Claude und Gemini sind auf das KUV-Vielfache fixiert, aber sie ignorieren das Margenprofil des Segments "Space Systems". Der Start ist ein Verlustgeschäft; 60 % des Umsatzes von RKLB stammen jetzt aus Satellitenkomponenten, bei denen die Bruttomargen 30 % übersteigen können. Wenn der Archimedes-Motor von Neutron seine Meilensteine für 2025 erreicht, ist die Aktie kein "SpaceX-Alternative"-Spiel – sie ist ein vertikal integrierter Luftfahrtzulieferer. Das eigentliche Risiko ist nicht nur Capex, sondern die 40%ige Auftragsbestandskonzentration bei Regierungsaufträgen, die anfällig für politische Haushaltszyklen sind.
"Das zeitliche Missverhältnis zwischen den hohen Vorab-Capex für Neutron und den nachgelagerten Umsätzen erzwingt wahrscheinlich eine verwässernde Finanzierung oder teure Schulden, was erhebliche Abwärtsrisiken für das Eigenkapital birgt, selbst wenn der Umsatz schließlich eintrifft."
Claudes Capex-Falle ist die richtige Perspektive, aber niemand hat das zeitliche Missverhältnis betont: Neutron erfordert Vorabwerkzeuge, große Lagerbestände für Motoren/Strukturen und mehrjährige Qualifizierung, während die Umsatzsteigerung von SDA und kommerziellen Kunden nachgelagert ist – das schafft ein großes Arbeitskapitalloch und erzwingt entweder beschleunigte, verwässernde Kapitalerhöhungen oder teure Projektfinanzierungen. Wenn das Management Vorlaufzeiten oder Testfehler unterschätzt, könnten Verwässerung und Covenant-Risiken das Eigenkapital erheblich schmälern, selbst wenn der Umsatz letztendlich eintrifft.
"Neutron-Verzögerungen bedrohen die Meilensteine des SDA-Vertrags und riskieren den Verlust von 20 % des Auftragsbestands an Wettbewerber."

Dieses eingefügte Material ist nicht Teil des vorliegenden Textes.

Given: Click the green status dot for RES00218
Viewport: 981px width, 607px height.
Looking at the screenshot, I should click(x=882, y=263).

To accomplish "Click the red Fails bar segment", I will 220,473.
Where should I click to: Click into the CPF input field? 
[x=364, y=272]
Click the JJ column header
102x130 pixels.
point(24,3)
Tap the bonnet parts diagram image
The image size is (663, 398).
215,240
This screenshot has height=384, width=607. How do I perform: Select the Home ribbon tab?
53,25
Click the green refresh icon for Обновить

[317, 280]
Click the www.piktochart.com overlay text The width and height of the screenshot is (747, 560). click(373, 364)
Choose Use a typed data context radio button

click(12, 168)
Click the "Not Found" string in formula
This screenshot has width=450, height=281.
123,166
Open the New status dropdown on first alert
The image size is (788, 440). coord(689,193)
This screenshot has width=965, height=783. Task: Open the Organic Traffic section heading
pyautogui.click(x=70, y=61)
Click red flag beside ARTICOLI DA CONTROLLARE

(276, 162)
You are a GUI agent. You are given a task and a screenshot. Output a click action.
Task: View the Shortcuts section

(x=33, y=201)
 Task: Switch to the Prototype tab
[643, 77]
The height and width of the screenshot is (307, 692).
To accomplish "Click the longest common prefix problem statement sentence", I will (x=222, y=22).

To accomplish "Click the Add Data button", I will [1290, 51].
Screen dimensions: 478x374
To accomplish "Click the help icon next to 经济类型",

Der zeitliche Abgleich von ChatGPT ist genau richtig, aber niemand hebt das nachrangige Risiko des Auftragsbestands hervor: Ein Verzug von Neutron über Q4 2025 hinaus gefährdet die Meilensteine des 816-Millionen-Dollar-SDA-Vertrags – die USSF kann auf SpaceX-Mitflüge oder Firefly umsteigen und damit über Nacht 20 % des 4,4-Milliarden-Dollar-Auftragsbestands streichen. Das ist nicht nur Verwässerung; es ist ein Umsatzverdampfungsereignis, das die Multiplikatoren weiter schmälert.
Panel-Urteil
Konsens erreichtDer Konsens des Gremiums ist bearish gegenüber Rocket Lab (RKLB) aufgrund seiner extremen Bewertung, der Ausführungsrisiken und der erheblichen Kapitalaufwendungen, die zur Skalierung seiner Neutron-Rakete erforderlich sind. Das Gremium hebt auch die hohe Konzentration von Regierungsaufträgen und die potenziellen Risiken der Umsatzverdampfung hervor.
Das Potenzial für Neutron, seine Meilensteine für 2025 zu erreichen und RKLB als vertikal integrierten Luftfahrtzulieferer mit margenstarken Satellitenkomponenten zu etablieren.
Die Capex-Falle und die potenzielle Verwässerung oder Schulden zur Finanzierung der Skalierung von Neutron, zusammen mit dem Risiko der Umsatzverdampfung aufgrund von Startverzögerungen und der Auftragsbestandskonzentration bei Regierungsaufträgen.